Di balik optimisme ini adalah data inflasi bulan Juni, yang menunjukkan penurunan tajam inflasi di AS. Indeks harga konsumen naik 3 persen bulan lalu, laju paling lambat dalam lebih dari dua tahun. Dan ukuran CPI inti, yang tidak termasuk harga makanan dan energi yang bergejolak, naik 4,8 persen menandai kenaikan paling lambat sejak 2021.
"Terlepas dari retorika 'lebih tinggi untuk lebih lama' dari para pejabat, penurunan inflasi inti yang lebih nyata dan berkurangnya kondisi pasar tenaga kerja pada paruh kedua tahun ini pada akhirnya akan membujuk Fed untuk melakukan pivot dan memangkas suku bunga secara agresif tahun depan," jelas Ashworth.
Untuk pernyataan FOMC minggu depan, analis akan mencermati setiap perubahan narasi inflasi dan seberapa kuat The Fed mempertahankan bias pengetatannya.

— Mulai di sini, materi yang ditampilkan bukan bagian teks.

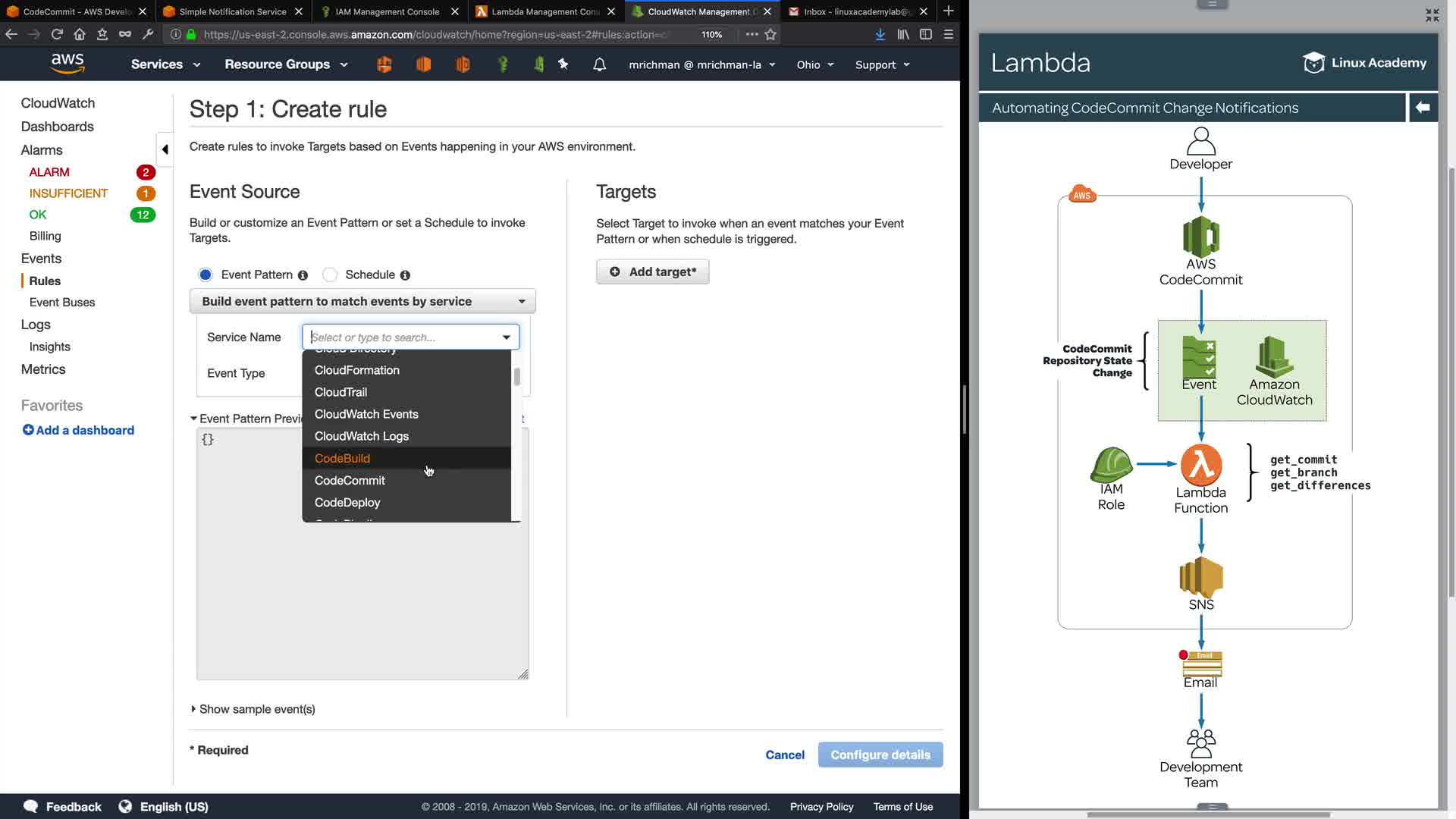This screenshot has height=819, width=1456.
Task: Click the Service Name search field
Action: tap(402, 337)
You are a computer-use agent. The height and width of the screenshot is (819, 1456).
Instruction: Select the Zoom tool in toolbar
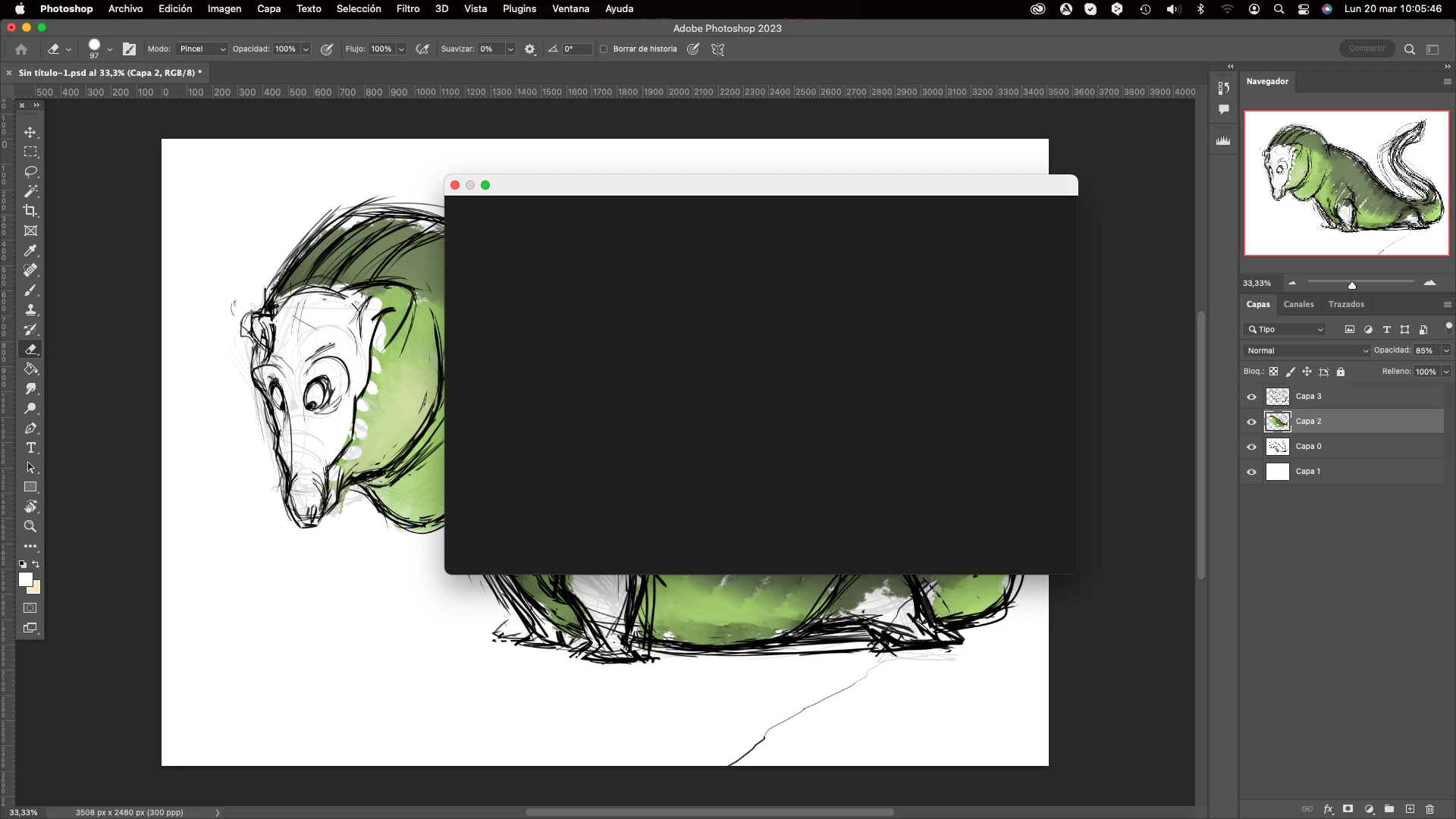pyautogui.click(x=30, y=526)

"Dalam konferensi persnya, Ketua Jerome Powell bahkan mungkin menekankan bahwa kenaikan suku bunga tambahan tahun ini masih diperlukan. Pasar tidak yakin, bagaimanapun, dan secara luas setuju dengan pandangan kami bahwa Fed hampir selesai melakukan pengetatan," ujar Ashworth.
Advertisement
Suku Bunga The Fed
Disisi lain, Ahli strategi komoditas senior TD Securities, Ryan McKay, mengatakan sebelum Fed dapat memberi sinyal bahwa itu selesai menaikkan suku bunga, akan ada periode ketidakpastian dan ketergantungan data. Untuk emas, itu bisa berarti jeda sebelum langkah selanjutnya lebih tinggi.
"Spekulan tidak mau sepenuhnya membeli narasi bullish emas. Memang, trader dan investor diskresioner sejauh ini tetap berada di sela-sela untuk saat ini. Tapi, ini juga menawarkan potensi kenaikan tambahan jika ekspektasi Fed berubah menjadi lebih dovish, dan kelompok ini mulai menyebarkan bubuk kering mereka," kata McKay.
ECB juga diperkirakan akan menaikkan suku bunga sebesar 25 basis poin pada hari Kamis (3/8) dengan analis memperhatikan komentar Presiden ECB Christine Lagarde. Sementara itu, BOJ diproyeksikan akan mempertahankan suku bunga stabil dan kontrol kurva imbal hasil tidak berubah.
"Tampaknya sementara BOJ berdiri tegak, bank sentral utama lainnya melakukan pengetatan, dan itu akan terus mendorong perdagangan perbedaan suku bunga," kata Moya.